Let all be warned: The dangers of a wounded Assad regime are as precarious as a dominant Assad regime, perhaps even more so. Although it is far from clear whether or not the Obama administration ever perceived the dangers of Iranian hegemony throughout the region, Sunni Jihadist Islam did attack the US. Certainly this president must feel its danger, or why else would he be engaged in an aerial assault against ISIS? But Sunni Jihadists cannot be defeated without a settlement of the Syrian War that allows for a future horizon of a new kind of politics in a very diverse and pluralistic Middle East. This will require an outside international intervention that has the support of the full UN Security Council and the vast majority of the states within the region. This intervention must have an understanding of the political direction in which it wants to take both Syria and Iraq. However, for such an intervention to be agreed to, it must establish a security architecture for a permanent regional equilibrium. Unlike the Obama doctrine of regional equilibrium absent outside intervention, a permanent balance will not be achieved with a vacuum of international leadership. Without these two elements — a pluralistic and democratic future for Syria and Iraq and an internationally-endorsed security structure for the region — the stalemate on the Security Council will remain, and the prospect of escalation can only intensify.

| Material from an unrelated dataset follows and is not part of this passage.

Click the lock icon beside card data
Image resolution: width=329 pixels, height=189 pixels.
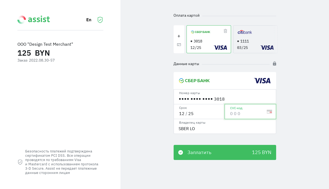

Without an agreement by the major powers, the continued absence of a Middle East permanent balance could find itself ripe with conflicts originating in other parts of the Eurasian land mass. The continued bifurcation of global geopolitics into two blocks (the new cold war) could very easily play itself out in the warring and tormented Middle East. An Iran faced with isolation and retreat could reach out strongly toward Moscow and/or Beijing. How would the Obama doctrine of non-intervention fit into such a scenario? The young and inexperienced American president must eventually understand that his own doctrine and the pro-Sunni Carter doctrine (no one else but the US to intervene within the region) have become contradictory. Obama can’t be in two camps at the same time. For if the Obama doctrine is dependent on only Iran succeeding, then the prospect of an ascendant Sunni war of attrition must throw a wrench into the gearing of his own doctrine. And if that should happen, an isolated Iran would probably choose to have a strategic relationship outside the American orbit. Then Obama would be left with the choice either to keep his own doctrine, or to put the military option back on the table. Perhaps Hillary can give us some clarity.
For Israel, it has always been the case that the divisions within the Sunni Arab world worked to her advantage. But a pan-Islamic Sunni challenge would be another matter altogether. If the Sunni war of attrition reaches such a stage, it would be bad for both Iran and Israel. In such a situation nuclear weapons would probably become ubiquitous. Perhaps the entrenched security apparatus within each state can begin to reexamine the postulates of the last few decades and decide that an alternative approach is not necessarily out of the question. With each passing day, the idea of an internationally-sanctioned new regional security architecture as the precondition to a nuclear-weapons-free zone (a zone of peace) continues to be the best way forward. After all, G-d is the author of human history. And who better to understand this than Muslims and Jews, the two descendants of the prophet Abraham.